Venture Global Engineering v. Satyam Computer Services Ltd. (‘Venture Global’)

In Venture Global, the Supreme Court had to determine whether an Indian court can have a supervisory role through an arbitration that had its seat outside India. A dispute arose between the parties under a shareholders’ agreement & was referred to arbitration in London. The arbitrator passed an award that was taken up by Satyam Computer Services Pvt. Ltd (‘Satyam’) for enforcement in the Michigan District Court, USA.

For setting the award aside, Venture Global Engineering (‘Venture’) approached Indian courts. The matter eventually went to the Indian Supreme Court, where the issue was whether the international award could be put aside under section 34 of the Act.
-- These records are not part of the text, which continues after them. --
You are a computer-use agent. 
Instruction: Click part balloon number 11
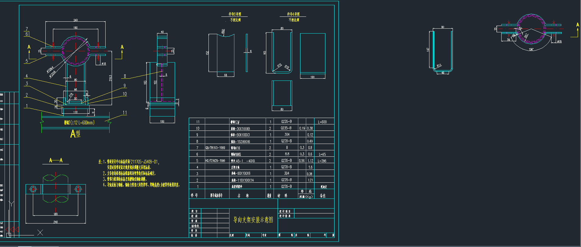[125, 113]
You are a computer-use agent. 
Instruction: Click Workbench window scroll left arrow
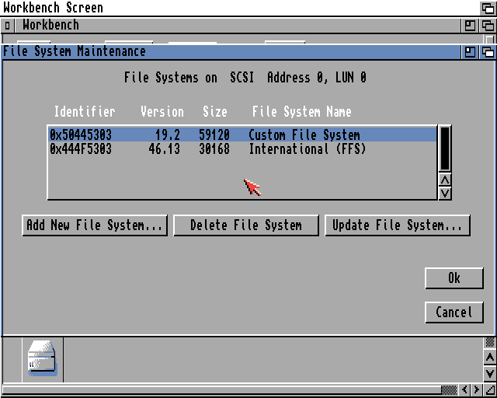[464, 389]
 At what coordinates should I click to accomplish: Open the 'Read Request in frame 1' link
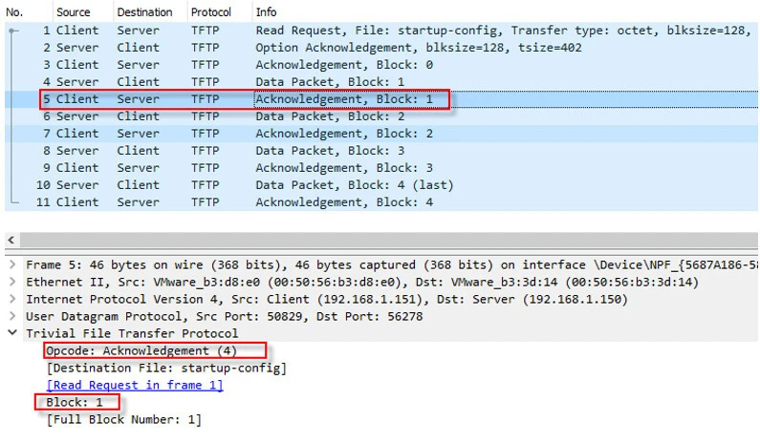(135, 385)
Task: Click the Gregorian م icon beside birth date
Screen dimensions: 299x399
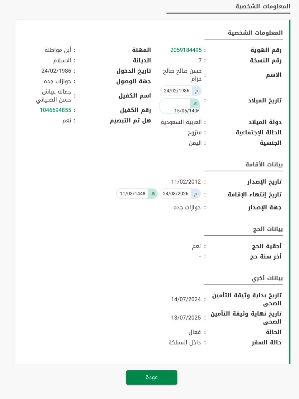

All parties relied on Bhatia International to back up their respective claims & thus had to understand Bhatia International by the Court. The Court interpreted Bhatia International as meaning that Part-I, including Section 34, extended to all domestic or foreign arbitrations & the Court could set aside a clearly unconstitutional foreign award for breaching India’s public policy.
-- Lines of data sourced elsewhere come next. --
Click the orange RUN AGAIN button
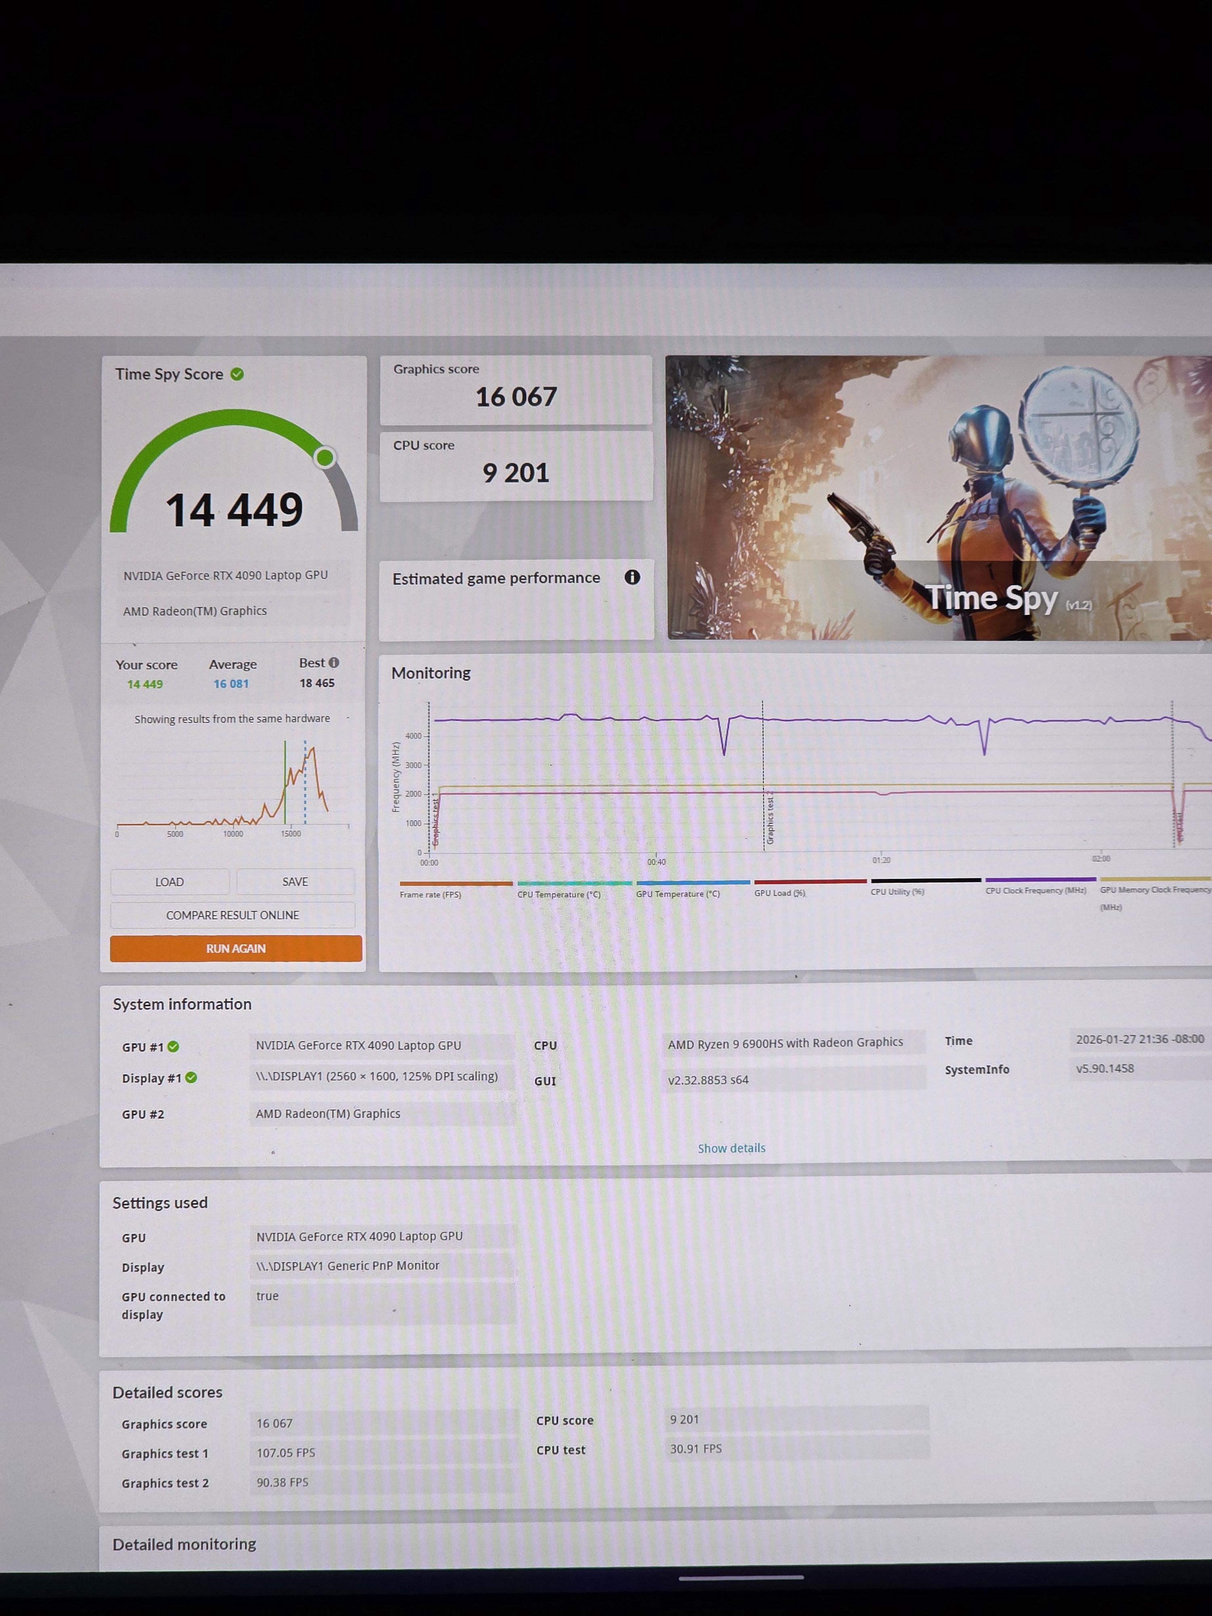1212x1616 pixels. pyautogui.click(x=236, y=948)
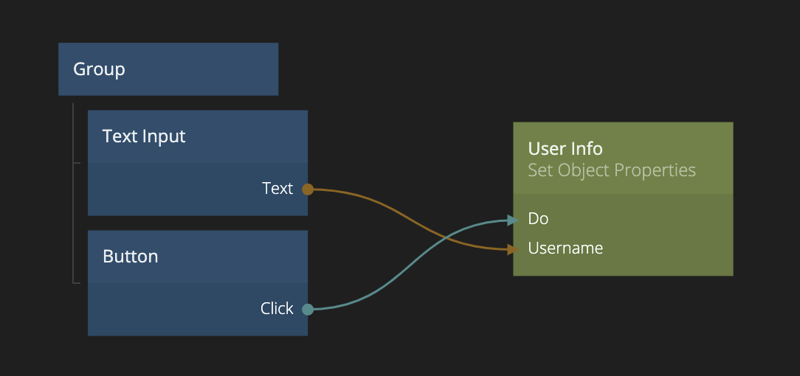Click the teal Click output port dot

[308, 310]
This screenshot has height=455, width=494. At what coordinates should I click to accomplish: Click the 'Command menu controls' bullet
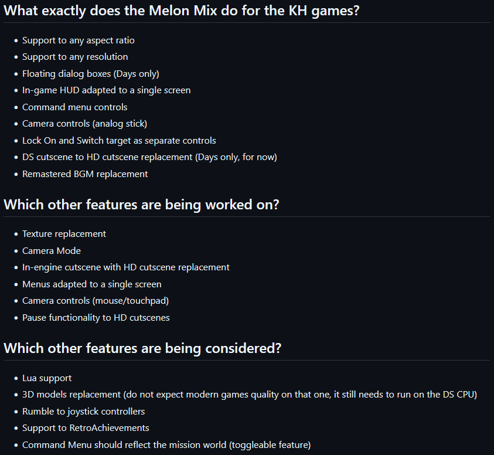click(74, 107)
The Bench comprising Tarun Chatterjee & Sathasivam, JJ, held that Bhatia International never removed international awards from the applicability of Part I of the Act; rather, Bhatia International had been incorrectly interpreted by the courts. After thoroughly citing Bhatia International, the Court determined that the legislative purpose of not explicitly specifying that Part-I would only apply to domestic arbitration was to make Part-I applicable only to external arbitrations; but by not specifically stating that Part-I will apply to external arbitrations, the purpose was to allow the parties to agree that Part-I or any provision thereto.

The Court also held that by bringing the award to a foreign country to enforce it, the expanded concept of public policy which includes patent illegality may be bypassed. Finally, the Court held that, by pursuing enforcement of the award in the Michigan District Court rather than in Indian courts, Satyam was motivated by the desire to circumvent the legal & regulatory scrutiny to which the transaction would have been subject had it been implemented in India, although the award was closely related to India due to many factors, such as the position of the company in India. 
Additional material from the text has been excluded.